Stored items
----------

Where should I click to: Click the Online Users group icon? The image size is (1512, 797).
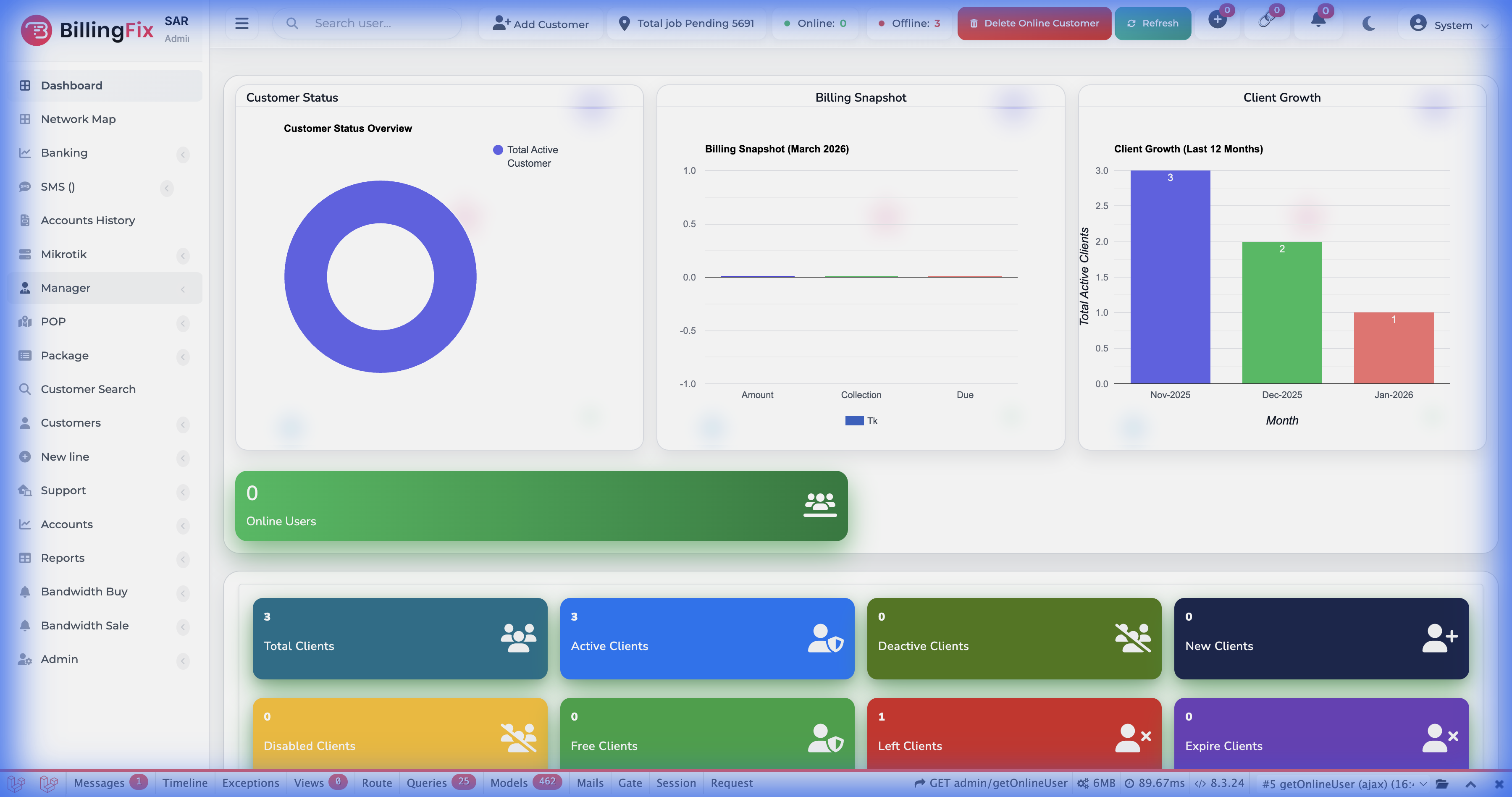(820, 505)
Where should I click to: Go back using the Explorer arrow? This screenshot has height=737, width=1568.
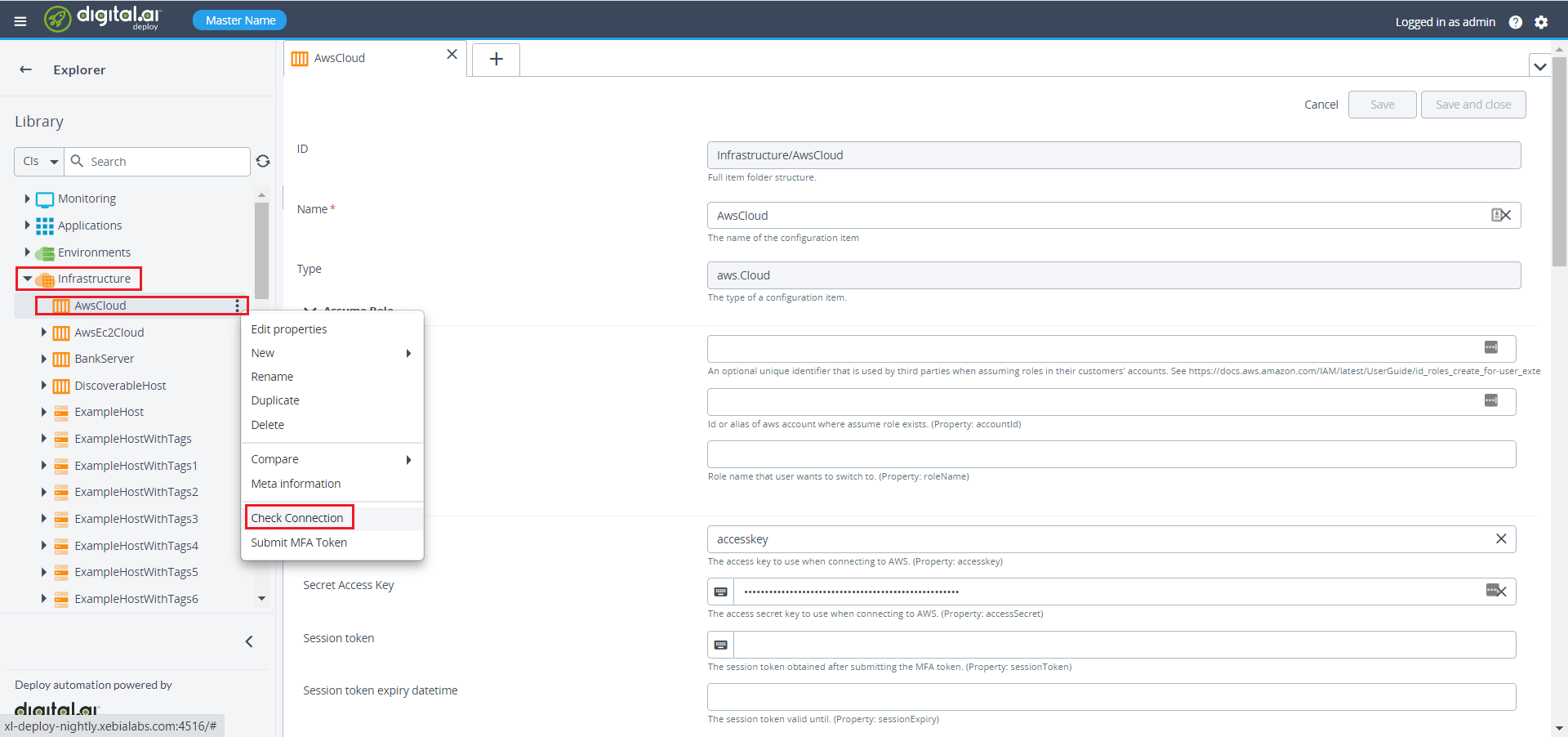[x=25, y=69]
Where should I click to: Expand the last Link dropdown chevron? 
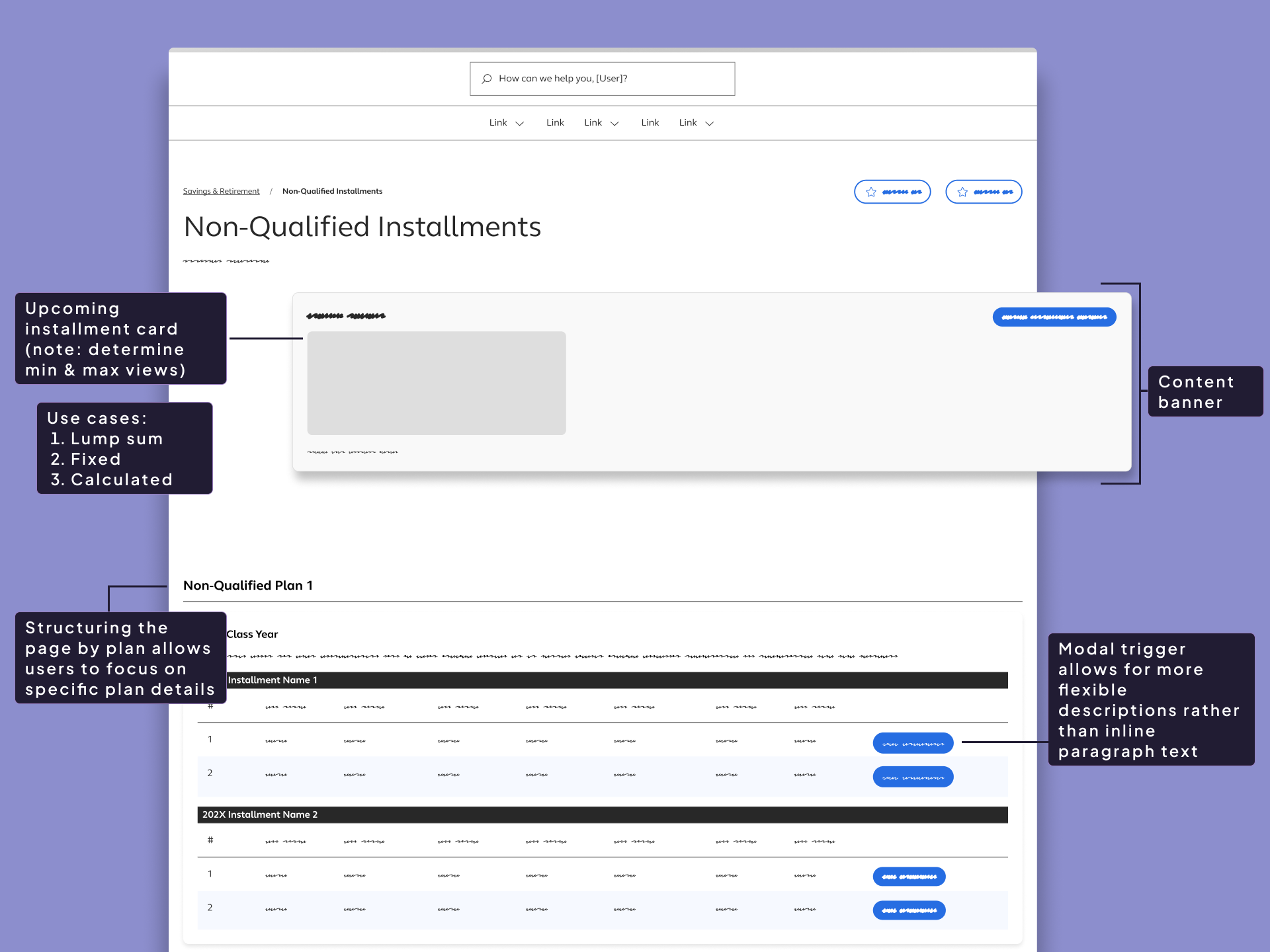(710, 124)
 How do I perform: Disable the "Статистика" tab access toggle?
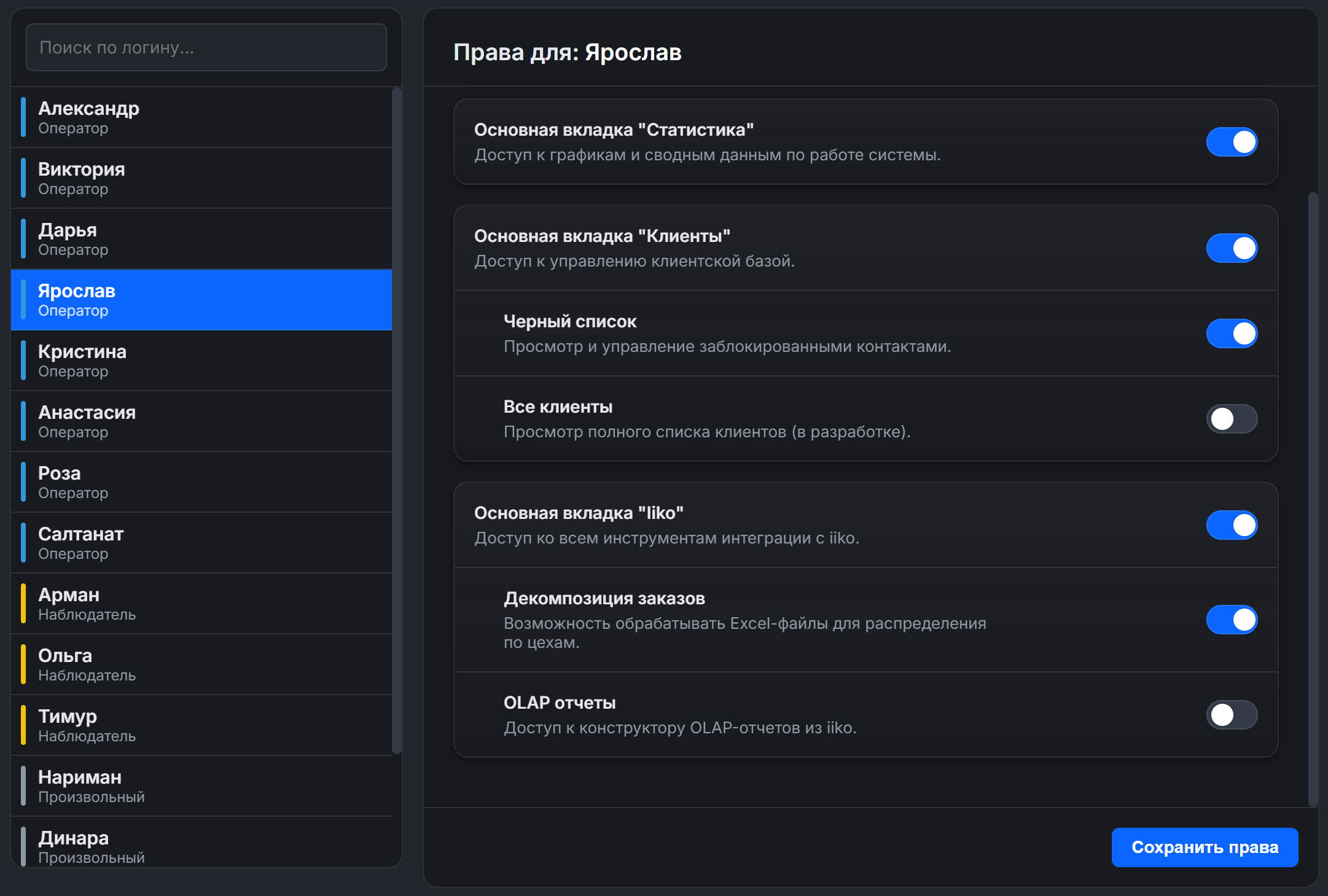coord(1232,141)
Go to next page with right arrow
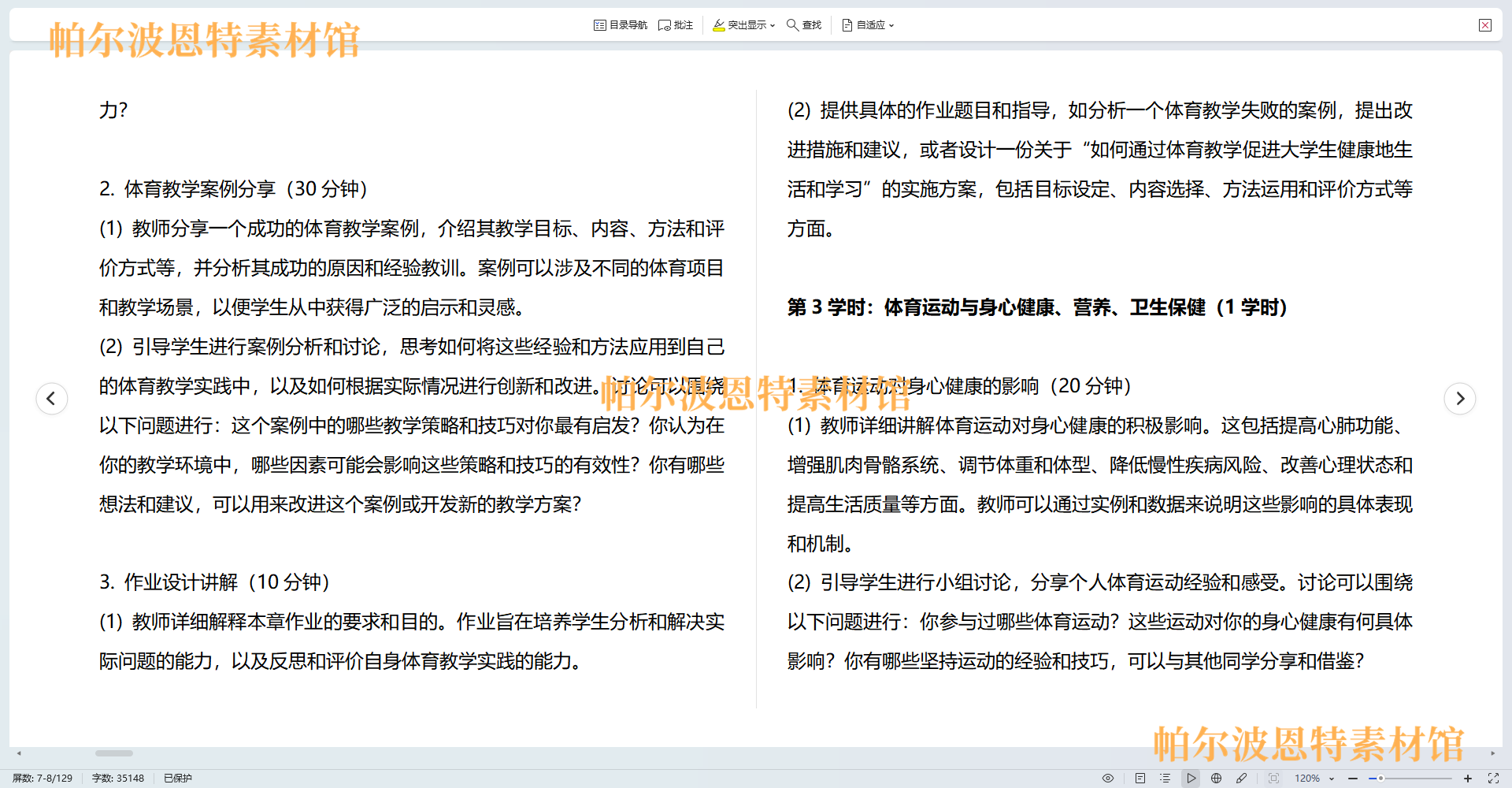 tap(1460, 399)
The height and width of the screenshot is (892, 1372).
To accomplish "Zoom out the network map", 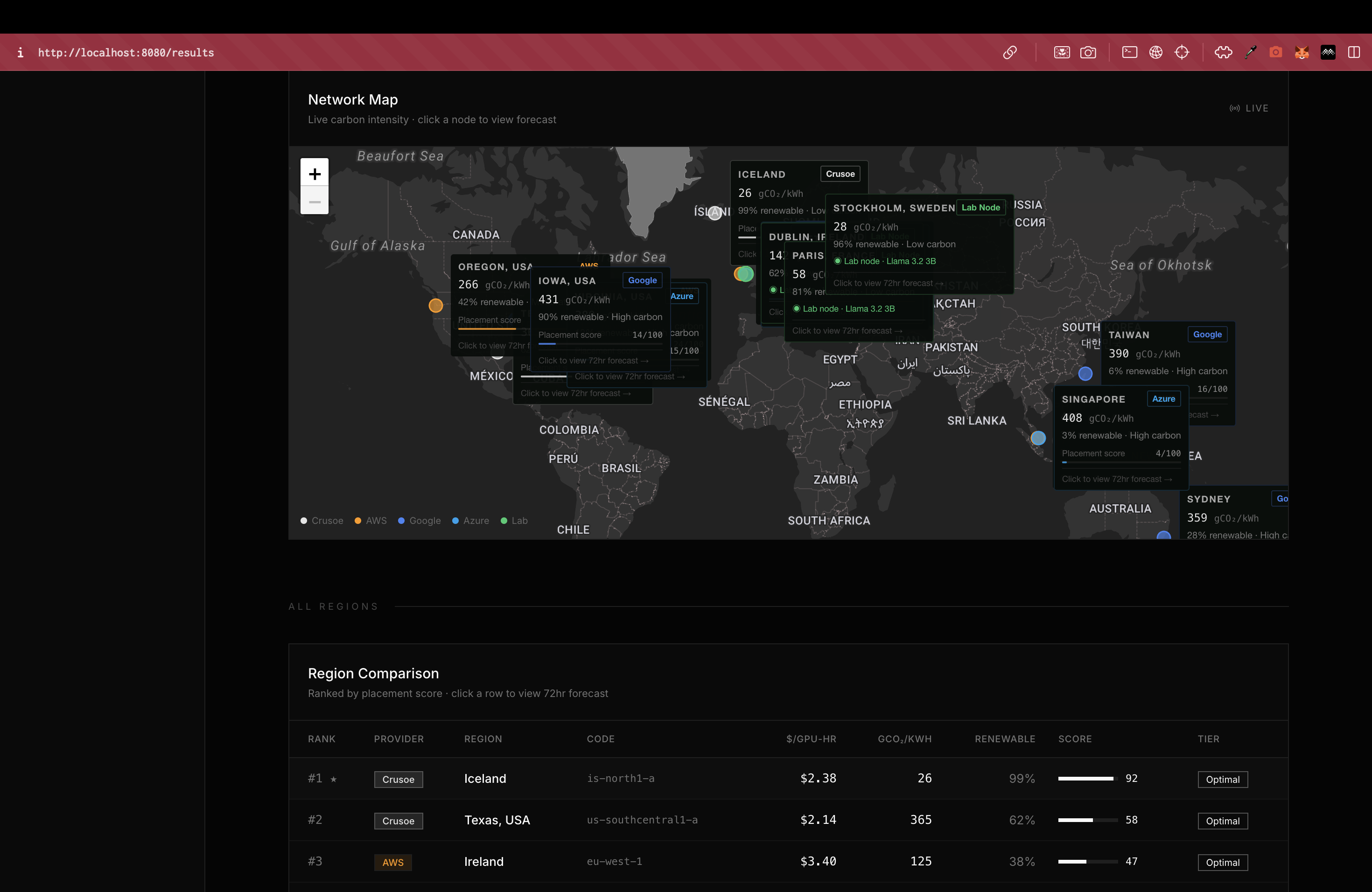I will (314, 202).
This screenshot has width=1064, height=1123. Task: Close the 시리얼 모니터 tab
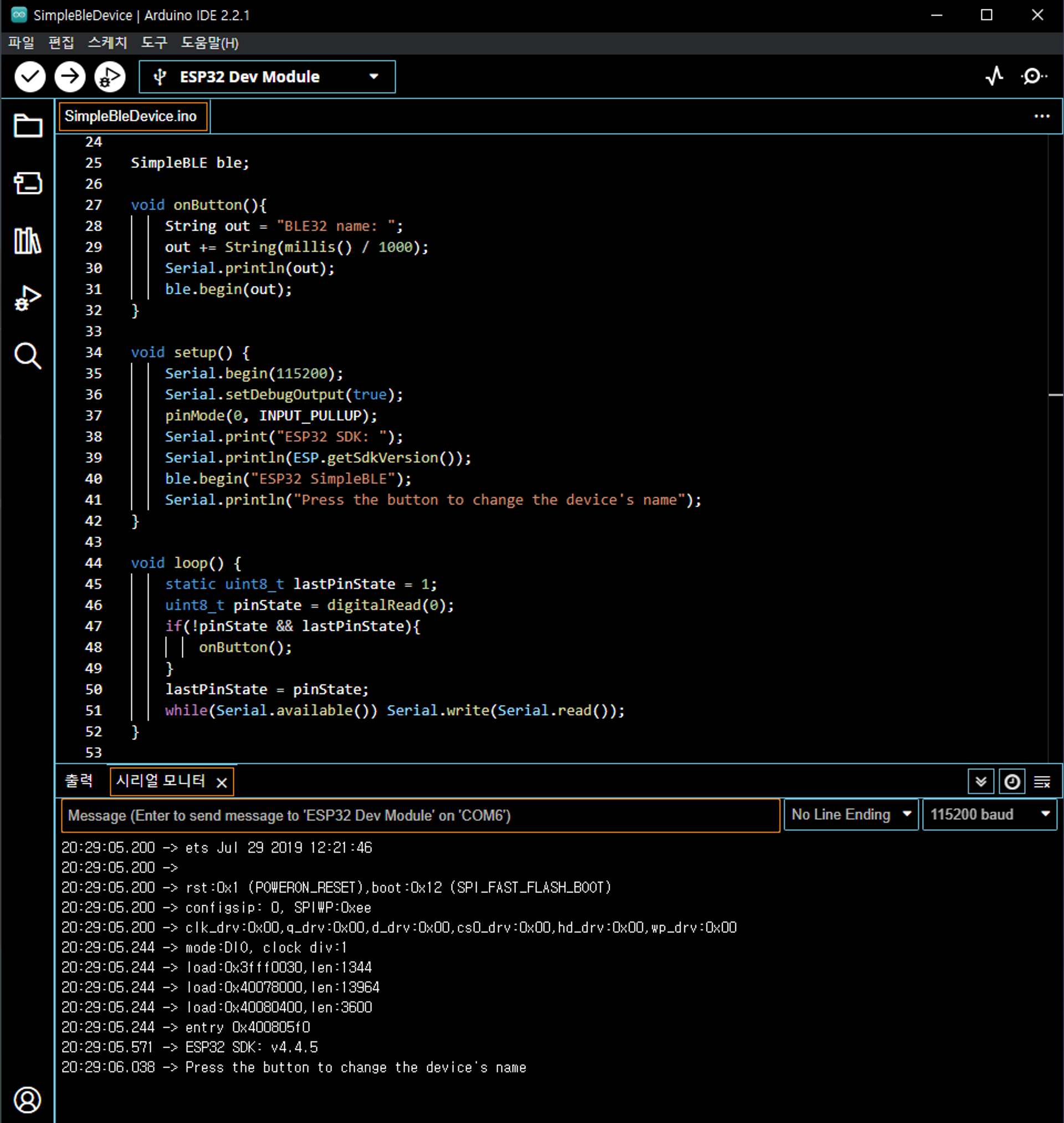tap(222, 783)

----------

Exercise requirements: Take the line containing "This screenshot has width=1064, height=1123." and every line after it through the end of the data, and write them out exactly, with no pictures.

Expected answer:
This screenshot has width=1064, height=1123. Task: Close the 시리얼 모니터 tab
tap(222, 783)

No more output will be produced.